How Android on Ford Could Affect Your Privacy

Key Takeaways

  • Ford and Lincoln cars will use Android for their info and entertainment systems starting in 2023.
  • Google will provide cloud services for Ford.
  • Experts believe Google will use this as another way to access your data.
Ford Mustang Mach E interior with front display
Ford

When Ford cars start running on Android, Google could have another way to peek at our data, experts say.

Ford and Google have formed a collaborative group called Team Upshift to bring Android to Ford vehicles in 2023 and work on future updates. Based on Ford’s blog post about the partnership, it sounds like Google will take over Ford’s operating system duties, leaving Ford engineers to work on "unique Ford and Lincoln customer innovations." It’s convenient for users, and for Ford, but there are two problems. One is Android security, and the other is Google, itself.

"Google will probably try to cash in on the data it gets from drivers," Paul Bischoff, privacy advocate at Comparitech, told Lifewire via email. "Google Maps integration alone is a massive trove of valuable data that Google can use to track drivers’ locations, traffic conditions, and even with whom they’re traveling. This data is, in turn, used for advertising."

Convenience vs. Security

Using Android to run the non-driving parts of a car is convenient for Ford because the automaker can more of less just drop it in. 

"Technology is often easier to purchase than to develop," automotive expert Melanie Musson of AutoInsurance.org, told Lifewire via email, "and Ford has decided to stop funding their smart-feature development and instead pay for Android and Google technology."

It’s also handy for drivers. If you’re used to Android, and/or you use Google’s apps regularly, then you’ll find Ford’s infotainment system familiar. 

But this convenience comes at a cost.

"Ford owners should expect to be required to agree to the usual Google data collection..."

First, users should be cautious about the apps they allow into their car. Your phone is already a trove of data, ready to be mined by unscrupulous app makers. Android apps, just like iOS apps, contain trackers that send all kinds of data back to either the developer, or to third-party companies that pay app makers to put tracking code into their apps.

Cars aren’t likely to be any worse, privacy-wise, than your phone, but given our ability to ignore privacy risks when offered convenience, they probably won’t be much better, either.

"The problem with some third-party apps is the user may not know what information the app is taking and using," says Musson.

The Google Problem

And then there’s Google itself. Like Facebook, Google’s ad business runs on the information it can collect about its users. And a car is a rich vein, with location data, entertainment choices, and so on. Ford will also be using Google as its cloud provider.

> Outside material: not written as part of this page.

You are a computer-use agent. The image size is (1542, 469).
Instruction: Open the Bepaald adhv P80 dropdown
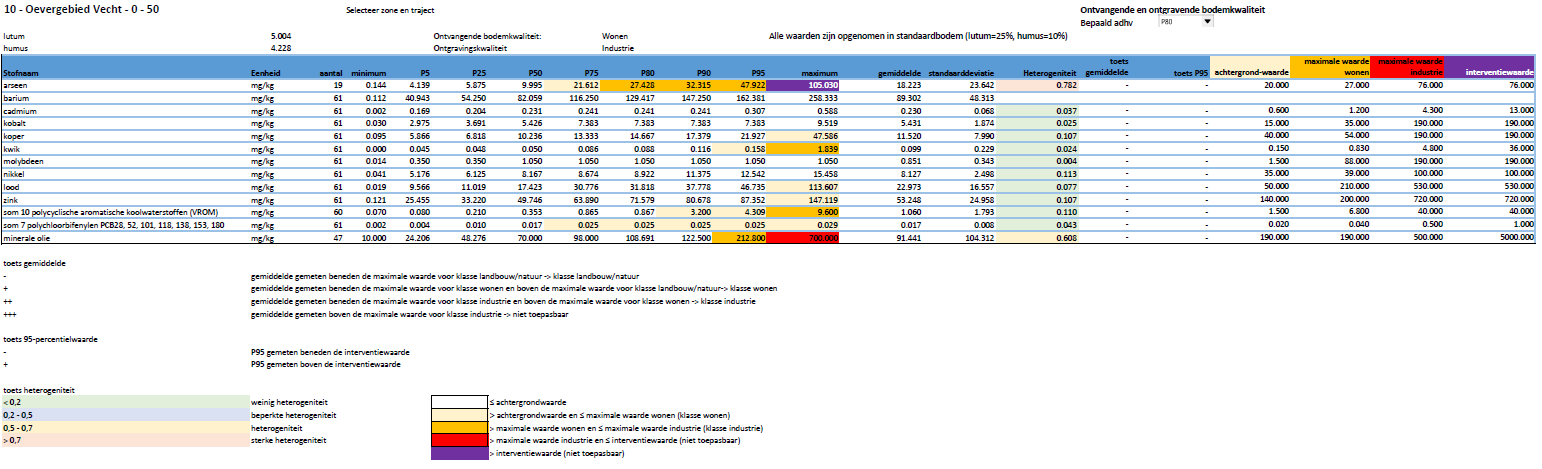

Ford promo image showing their partnership with Google
Ford

"One of the touted benefits of this joint venture is that the system will store driving data to improve the driver experience and help Ford develop better features to fit customer needs," explains Musson. "Google is not supposed to have access to this information even though it’s stored in their cloud service. The problem is that once information is stored, it can be accessed."

All it takes is an unnoticed change to the software licensing agreement, and your data is fair game.

"Google is all about collecting data from users," Chris Hauk of consumer privacy group Pixel Privacy told Lifewire via email, "so Ford owners should expect to be required to agree to the usual Google data collection in order to get the full use of their infotainment systems."